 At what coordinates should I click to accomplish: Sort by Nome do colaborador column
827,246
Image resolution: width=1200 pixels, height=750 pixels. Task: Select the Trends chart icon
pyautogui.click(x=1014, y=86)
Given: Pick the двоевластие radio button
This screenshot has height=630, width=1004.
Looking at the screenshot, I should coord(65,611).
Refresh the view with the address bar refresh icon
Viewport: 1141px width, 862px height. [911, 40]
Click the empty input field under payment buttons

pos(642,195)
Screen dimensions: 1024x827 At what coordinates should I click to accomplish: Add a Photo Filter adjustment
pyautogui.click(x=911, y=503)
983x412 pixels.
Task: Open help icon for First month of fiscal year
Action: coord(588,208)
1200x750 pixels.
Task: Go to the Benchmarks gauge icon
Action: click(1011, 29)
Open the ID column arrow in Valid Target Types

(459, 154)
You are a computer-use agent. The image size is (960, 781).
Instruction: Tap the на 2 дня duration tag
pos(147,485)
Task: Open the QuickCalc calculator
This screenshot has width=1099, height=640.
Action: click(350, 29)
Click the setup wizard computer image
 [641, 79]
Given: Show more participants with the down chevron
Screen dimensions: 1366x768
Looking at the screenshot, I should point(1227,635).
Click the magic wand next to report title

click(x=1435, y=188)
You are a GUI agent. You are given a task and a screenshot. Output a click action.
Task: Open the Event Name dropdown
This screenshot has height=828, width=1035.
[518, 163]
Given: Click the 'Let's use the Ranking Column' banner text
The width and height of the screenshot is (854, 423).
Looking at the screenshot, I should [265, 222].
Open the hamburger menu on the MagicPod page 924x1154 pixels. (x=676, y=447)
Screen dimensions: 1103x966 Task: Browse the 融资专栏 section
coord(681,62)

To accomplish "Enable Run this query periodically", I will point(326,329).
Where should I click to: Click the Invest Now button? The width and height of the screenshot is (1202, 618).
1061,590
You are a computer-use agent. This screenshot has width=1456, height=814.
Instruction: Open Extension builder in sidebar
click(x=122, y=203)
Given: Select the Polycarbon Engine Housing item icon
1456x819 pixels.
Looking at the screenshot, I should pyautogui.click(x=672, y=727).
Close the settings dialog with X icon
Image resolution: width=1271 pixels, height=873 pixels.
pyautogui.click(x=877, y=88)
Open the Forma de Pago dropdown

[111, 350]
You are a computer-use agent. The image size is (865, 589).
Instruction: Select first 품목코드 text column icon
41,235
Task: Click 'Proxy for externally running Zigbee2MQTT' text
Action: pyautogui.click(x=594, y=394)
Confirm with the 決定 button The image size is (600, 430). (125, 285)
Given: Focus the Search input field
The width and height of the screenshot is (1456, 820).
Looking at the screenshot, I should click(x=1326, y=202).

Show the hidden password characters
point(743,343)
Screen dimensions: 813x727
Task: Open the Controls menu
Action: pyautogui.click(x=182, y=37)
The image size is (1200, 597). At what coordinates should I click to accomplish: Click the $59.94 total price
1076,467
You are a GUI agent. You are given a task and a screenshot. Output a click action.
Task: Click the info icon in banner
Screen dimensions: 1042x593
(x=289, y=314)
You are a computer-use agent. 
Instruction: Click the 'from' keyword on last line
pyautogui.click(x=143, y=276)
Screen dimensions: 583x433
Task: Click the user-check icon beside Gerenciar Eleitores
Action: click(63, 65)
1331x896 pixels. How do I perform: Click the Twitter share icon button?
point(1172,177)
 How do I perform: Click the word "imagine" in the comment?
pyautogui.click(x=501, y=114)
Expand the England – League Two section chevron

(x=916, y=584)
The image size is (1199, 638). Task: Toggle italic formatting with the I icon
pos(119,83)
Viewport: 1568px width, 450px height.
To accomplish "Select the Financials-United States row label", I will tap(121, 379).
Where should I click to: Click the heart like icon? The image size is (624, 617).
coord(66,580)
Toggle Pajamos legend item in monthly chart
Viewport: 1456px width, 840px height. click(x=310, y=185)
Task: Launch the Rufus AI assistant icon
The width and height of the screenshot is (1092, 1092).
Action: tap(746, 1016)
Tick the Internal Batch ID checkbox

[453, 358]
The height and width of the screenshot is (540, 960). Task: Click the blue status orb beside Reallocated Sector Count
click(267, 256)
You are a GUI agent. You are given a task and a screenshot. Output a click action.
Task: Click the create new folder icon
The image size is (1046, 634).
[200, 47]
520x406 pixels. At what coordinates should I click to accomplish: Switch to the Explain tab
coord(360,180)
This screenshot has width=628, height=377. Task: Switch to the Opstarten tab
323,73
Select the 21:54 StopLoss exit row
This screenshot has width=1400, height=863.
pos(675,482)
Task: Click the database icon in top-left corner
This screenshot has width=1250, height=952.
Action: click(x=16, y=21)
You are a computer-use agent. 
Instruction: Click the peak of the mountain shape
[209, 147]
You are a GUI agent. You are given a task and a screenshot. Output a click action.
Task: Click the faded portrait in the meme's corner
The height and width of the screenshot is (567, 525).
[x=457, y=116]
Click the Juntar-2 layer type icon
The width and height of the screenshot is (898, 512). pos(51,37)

## Directions for this task
With no alteration of any kind, give the data again in full.

## Answer to this problem
 At what coordinates should I click to accomplish: Sort by Nome do colaborador column
827,246
Image resolution: width=1200 pixels, height=750 pixels. Task: Select the Trends chart icon
pyautogui.click(x=1014, y=86)
Given: Pick the двоевластие radio button
This screenshot has height=630, width=1004.
Looking at the screenshot, I should coord(65,611).
Refresh the view with the address bar refresh icon
Viewport: 1141px width, 862px height. [911, 40]
Click the empty input field under payment buttons

pos(642,195)
Screen dimensions: 1024x827 At what coordinates should I click to accomplish: Add a Photo Filter adjustment
pyautogui.click(x=911, y=503)
983x412 pixels.
Task: Open help icon for First month of fiscal year
Action: coord(588,208)
1200x750 pixels.
Task: Go to the Benchmarks gauge icon
Action: click(1011, 29)
Open the ID column arrow in Valid Target Types

(459, 154)
You are a computer-use agent. The image size is (960, 781).
Instruction: Tap the на 2 дня duration tag
pos(147,485)
Task: Open the QuickCalc calculator
This screenshot has width=1099, height=640.
Action: click(350, 29)
Click the setup wizard computer image
 [641, 79]
Given: Show more participants with the down chevron
Screen dimensions: 1366x768
Looking at the screenshot, I should point(1227,635).
Click the magic wand next to report title

click(x=1435, y=188)
You are a GUI agent. You are given a task and a screenshot. Output a click action.
Task: Open the Event Name dropdown
This screenshot has height=828, width=1035.
[518, 163]
Given: Click the 'Let's use the Ranking Column' banner text
The width and height of the screenshot is (854, 423).
Looking at the screenshot, I should [265, 222].
Open the hamburger menu on the MagicPod page 924x1154 pixels. (x=676, y=447)
Screen dimensions: 1103x966 Task: Browse the 融资专栏 section
coord(681,62)

To accomplish "Enable Run this query periodically", I will point(326,329).
Where should I click to: Click the Invest Now button? The width and height of the screenshot is (1202, 618).
1061,590
You are a computer-use agent. This screenshot has width=1456, height=814.
Instruction: Open Extension builder in sidebar
click(x=122, y=203)
Given: Select the Polycarbon Engine Housing item icon
1456x819 pixels.
Looking at the screenshot, I should pyautogui.click(x=672, y=727).
Close the settings dialog with X icon
Image resolution: width=1271 pixels, height=873 pixels.
pyautogui.click(x=877, y=88)
Open the Forma de Pago dropdown

[111, 350]
You are a computer-use agent. The image size is (865, 589).
Instruction: Select first 품목코드 text column icon
41,235
Task: Click 'Proxy for externally running Zigbee2MQTT' text
Action: pyautogui.click(x=594, y=394)
Confirm with the 決定 button The image size is (600, 430). (125, 285)
Given: Focus the Search input field
The width and height of the screenshot is (1456, 820).
Looking at the screenshot, I should click(x=1326, y=202).

Show the hidden password characters
point(743,343)
Screen dimensions: 813x727
Task: Open the Controls menu
Action: pyautogui.click(x=182, y=37)
The image size is (1200, 597). At what coordinates should I click to accomplish: Click the $59.94 total price
1076,467
You are a GUI agent. You are given a task and a screenshot. Output a click action.
Task: Click the info icon in banner
Screen dimensions: 1042x593
(x=289, y=314)
You are a computer-use agent. 
Instruction: Click the 'from' keyword on last line
pyautogui.click(x=143, y=276)
Screen dimensions: 583x433
Task: Click the user-check icon beside Gerenciar Eleitores
Action: click(63, 65)
1331x896 pixels. How do I perform: Click the Twitter share icon button?
point(1172,177)
 How do I perform: Click the word "imagine" in the comment?
pyautogui.click(x=501, y=114)
Expand the England – League Two section chevron

(x=916, y=584)
The image size is (1199, 638). Task: Toggle italic formatting with the I icon
pos(119,83)
Viewport: 1568px width, 450px height.
To accomplish "Select the Financials-United States row label", I will tap(121, 379).
Where should I click to: Click the heart like icon? The image size is (624, 617).
coord(66,580)
Toggle Pajamos legend item in monthly chart
Viewport: 1456px width, 840px height. click(x=310, y=185)
Task: Launch the Rufus AI assistant icon
The width and height of the screenshot is (1092, 1092).
Action: tap(746, 1016)
Tick the Internal Batch ID checkbox

[453, 358]
The height and width of the screenshot is (540, 960). Task: Click the blue status orb beside Reallocated Sector Count
click(267, 256)
You are a GUI agent. You are given a task and a screenshot. Output a click action.
Task: Click the create new folder icon
The image size is (1046, 634).
[200, 47]
520x406 pixels. At what coordinates should I click to accomplish: Switch to the Explain tab
coord(360,180)
This screenshot has width=628, height=377. Task: Switch to the Opstarten tab
323,73
Select the 21:54 StopLoss exit row
This screenshot has width=1400, height=863.
pos(675,482)
Task: Click the database icon in top-left corner
This screenshot has width=1250, height=952.
Action: click(x=16, y=21)
You are a computer-use agent. 
Instruction: Click the peak of the mountain shape
[209, 147]
You are a GUI agent. You are given a task and a screenshot. Output a click action.
Task: Click the faded portrait in the meme's corner
The height and width of the screenshot is (567, 525).
[x=457, y=116]
Click the Juntar-2 layer type icon
The width and height of the screenshot is (898, 512). pos(51,37)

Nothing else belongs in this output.